"Para o CMI Tefé não póde! Para a Natura póde! : Quando o publico virá privado"

O título desse texto expressa uma realidade bastante comum no Brasil, com raízes bastante antigas da época do Coronealismo essa triste realidade vem se remodelando as novas formas de organização social. Atualmente mesmo com a democracia essa realidade é bastante vista pelas pessoas e grupos que necessitam utilizar do bem publico, mas acabam sempre por esbarrar em burocracias sem sentido e finalidade.

Na cidade de Tefé a história também é a mesma, recentemente necessitamos de um espaço (auditório) para a realização de um Curso de Comunicação Popular desenvolvido em parceira entre a Universidade do Estado do Amazonas, o Diretório Regional do Estudante e o coletivo do Centro de Mídia Independente de Tefé.
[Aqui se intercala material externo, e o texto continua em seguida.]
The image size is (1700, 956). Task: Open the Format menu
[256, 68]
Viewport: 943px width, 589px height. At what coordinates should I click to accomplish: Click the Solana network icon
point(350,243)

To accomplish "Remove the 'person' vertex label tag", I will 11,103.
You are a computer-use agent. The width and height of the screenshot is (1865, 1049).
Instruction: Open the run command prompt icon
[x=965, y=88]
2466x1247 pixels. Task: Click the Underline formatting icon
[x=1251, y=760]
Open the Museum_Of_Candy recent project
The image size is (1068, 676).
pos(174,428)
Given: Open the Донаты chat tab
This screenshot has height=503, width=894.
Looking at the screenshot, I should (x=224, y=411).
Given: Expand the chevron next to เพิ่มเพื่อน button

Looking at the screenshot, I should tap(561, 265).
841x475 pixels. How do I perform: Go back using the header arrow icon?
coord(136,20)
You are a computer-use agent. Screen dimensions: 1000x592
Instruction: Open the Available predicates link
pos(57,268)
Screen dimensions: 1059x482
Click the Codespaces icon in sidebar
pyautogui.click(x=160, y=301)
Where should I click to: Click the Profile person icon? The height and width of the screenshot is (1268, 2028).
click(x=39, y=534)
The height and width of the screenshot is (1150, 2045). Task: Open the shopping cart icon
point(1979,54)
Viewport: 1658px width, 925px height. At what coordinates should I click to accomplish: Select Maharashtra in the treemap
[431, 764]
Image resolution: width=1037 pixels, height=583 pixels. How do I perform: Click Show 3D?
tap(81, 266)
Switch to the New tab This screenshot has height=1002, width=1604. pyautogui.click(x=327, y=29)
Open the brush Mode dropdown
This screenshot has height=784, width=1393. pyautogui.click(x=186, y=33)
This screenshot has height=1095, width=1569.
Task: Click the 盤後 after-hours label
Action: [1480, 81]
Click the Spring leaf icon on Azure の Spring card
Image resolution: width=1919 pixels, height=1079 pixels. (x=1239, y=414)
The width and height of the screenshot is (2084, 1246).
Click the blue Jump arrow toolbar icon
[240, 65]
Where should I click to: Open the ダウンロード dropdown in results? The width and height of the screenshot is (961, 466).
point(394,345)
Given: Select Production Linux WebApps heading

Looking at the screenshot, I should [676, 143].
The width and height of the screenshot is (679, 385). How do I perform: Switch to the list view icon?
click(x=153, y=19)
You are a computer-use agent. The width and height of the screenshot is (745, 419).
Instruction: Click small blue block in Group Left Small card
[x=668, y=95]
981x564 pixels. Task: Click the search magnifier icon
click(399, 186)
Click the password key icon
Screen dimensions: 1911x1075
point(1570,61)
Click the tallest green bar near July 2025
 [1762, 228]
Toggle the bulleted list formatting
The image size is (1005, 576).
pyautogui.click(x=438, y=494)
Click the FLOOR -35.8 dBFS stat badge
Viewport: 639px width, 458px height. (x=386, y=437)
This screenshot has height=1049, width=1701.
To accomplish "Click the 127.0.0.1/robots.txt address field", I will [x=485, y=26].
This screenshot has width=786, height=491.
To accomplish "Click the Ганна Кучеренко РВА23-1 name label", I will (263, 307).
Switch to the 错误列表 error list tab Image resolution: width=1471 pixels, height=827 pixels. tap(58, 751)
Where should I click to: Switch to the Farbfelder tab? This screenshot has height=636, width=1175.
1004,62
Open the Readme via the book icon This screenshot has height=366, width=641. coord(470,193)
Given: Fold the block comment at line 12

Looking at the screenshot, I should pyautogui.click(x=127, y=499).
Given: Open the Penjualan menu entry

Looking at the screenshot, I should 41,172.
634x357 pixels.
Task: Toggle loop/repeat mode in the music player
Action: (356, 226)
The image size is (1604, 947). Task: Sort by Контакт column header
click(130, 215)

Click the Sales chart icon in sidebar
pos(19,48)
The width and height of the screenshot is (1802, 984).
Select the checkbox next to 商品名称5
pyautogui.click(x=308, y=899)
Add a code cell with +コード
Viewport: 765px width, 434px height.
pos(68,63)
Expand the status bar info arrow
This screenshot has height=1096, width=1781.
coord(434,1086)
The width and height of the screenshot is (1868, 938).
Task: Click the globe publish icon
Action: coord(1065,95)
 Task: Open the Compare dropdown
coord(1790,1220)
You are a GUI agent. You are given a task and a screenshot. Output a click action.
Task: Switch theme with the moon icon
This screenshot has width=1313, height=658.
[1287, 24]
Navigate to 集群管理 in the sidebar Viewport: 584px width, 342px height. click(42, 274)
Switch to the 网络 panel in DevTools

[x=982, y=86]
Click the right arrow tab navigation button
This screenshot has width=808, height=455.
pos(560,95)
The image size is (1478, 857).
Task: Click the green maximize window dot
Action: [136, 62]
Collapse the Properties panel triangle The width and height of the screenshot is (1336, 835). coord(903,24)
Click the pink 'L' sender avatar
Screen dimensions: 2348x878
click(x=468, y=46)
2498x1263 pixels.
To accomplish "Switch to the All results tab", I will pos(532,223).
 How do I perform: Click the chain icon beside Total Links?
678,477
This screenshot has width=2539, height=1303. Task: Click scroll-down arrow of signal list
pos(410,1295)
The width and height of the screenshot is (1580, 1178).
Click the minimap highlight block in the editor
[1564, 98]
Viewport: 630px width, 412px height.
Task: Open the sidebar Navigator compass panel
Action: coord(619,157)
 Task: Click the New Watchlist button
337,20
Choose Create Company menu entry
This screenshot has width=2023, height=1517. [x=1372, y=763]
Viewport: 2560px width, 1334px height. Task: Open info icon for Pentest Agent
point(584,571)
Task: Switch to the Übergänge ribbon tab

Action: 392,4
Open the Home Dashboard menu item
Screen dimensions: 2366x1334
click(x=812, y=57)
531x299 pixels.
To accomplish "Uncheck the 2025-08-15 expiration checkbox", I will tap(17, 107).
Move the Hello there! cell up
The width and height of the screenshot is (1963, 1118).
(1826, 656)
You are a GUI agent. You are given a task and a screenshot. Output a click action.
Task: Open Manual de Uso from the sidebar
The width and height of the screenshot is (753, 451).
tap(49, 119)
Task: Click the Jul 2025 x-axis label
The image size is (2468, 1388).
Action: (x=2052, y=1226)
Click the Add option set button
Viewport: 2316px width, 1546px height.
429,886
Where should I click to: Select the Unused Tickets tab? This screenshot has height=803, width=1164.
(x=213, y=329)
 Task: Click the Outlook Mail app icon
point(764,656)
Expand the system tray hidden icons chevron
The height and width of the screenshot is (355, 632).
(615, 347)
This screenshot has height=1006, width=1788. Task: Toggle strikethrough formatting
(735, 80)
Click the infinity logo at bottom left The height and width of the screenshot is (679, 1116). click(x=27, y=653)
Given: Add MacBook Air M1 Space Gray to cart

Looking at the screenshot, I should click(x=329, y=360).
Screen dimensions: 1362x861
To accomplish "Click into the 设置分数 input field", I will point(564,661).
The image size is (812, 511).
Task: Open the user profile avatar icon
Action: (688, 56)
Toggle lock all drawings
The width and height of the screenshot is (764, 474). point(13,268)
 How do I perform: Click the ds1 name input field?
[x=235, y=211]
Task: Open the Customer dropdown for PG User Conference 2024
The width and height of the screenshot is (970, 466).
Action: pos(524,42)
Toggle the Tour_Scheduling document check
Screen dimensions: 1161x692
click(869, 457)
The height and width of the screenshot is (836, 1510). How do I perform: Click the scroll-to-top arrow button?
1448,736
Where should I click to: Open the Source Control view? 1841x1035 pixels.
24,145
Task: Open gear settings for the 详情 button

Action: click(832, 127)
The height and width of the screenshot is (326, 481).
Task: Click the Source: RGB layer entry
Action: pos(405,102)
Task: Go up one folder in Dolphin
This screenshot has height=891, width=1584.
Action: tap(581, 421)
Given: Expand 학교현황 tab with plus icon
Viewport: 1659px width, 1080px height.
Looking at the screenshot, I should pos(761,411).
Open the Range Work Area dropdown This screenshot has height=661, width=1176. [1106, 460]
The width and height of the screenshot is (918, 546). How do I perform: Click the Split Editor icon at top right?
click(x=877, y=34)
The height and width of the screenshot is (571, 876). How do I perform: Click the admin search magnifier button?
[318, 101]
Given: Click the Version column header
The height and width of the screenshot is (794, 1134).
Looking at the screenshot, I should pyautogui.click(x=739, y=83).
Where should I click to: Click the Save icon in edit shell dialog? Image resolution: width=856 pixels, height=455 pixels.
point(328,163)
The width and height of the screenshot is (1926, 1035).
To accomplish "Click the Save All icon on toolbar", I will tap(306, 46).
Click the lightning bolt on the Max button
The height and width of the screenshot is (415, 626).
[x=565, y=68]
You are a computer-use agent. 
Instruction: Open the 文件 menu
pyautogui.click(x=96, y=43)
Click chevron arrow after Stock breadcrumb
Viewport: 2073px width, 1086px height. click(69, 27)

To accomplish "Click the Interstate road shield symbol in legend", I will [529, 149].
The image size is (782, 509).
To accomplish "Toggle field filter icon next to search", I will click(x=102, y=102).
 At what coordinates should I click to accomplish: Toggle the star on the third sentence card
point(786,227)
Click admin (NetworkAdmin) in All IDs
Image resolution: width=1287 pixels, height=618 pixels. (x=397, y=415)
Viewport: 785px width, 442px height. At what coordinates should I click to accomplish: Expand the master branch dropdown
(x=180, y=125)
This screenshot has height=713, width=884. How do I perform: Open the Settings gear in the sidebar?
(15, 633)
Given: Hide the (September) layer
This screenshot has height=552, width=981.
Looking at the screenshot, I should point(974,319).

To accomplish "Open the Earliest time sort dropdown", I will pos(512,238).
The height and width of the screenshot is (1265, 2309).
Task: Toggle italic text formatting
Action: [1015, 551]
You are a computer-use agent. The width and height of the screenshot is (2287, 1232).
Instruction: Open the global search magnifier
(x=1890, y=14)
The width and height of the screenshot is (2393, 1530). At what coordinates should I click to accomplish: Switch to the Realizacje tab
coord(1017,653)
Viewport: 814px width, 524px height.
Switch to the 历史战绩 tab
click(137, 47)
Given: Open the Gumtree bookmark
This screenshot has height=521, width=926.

Entramos em contato com a direção da Escola Estadual Gilberto Mestrinho que cedeu o auditório da escola, no entanto proibiu a utilização dos equipamentos do espaço (Data show, equipamento de som completo) com a alegação de que os mesmo são de uso exclusivo dos alunos da escola, até aí chega a ser compreensível a posição da diretora da escola. A chegarmos no dia de realização do curso observamos que o auditório e seus respectivos equipamentos de uso “exclusivo dos alunos” estavam sendo usados mais cedo em um evento de divulgação de produtos da empresa de cosméticos Natura.

A diretora Ruth Conceição da escola faz do patrimônio publico o que julga melhor, provavelmente beneficiando – se socialmente em relação aos representantes da empresa na cidade de Tefé. Essa é a nossa realidade e a população fica a margem dos equipamentos da escola. Como vimos "para movimento social não póde! Para empresa capitalista póde!"

Segundo a organização do Mini - Curso o fato será denunciado na representação no município da secretária de educação do Estado do Amazonas.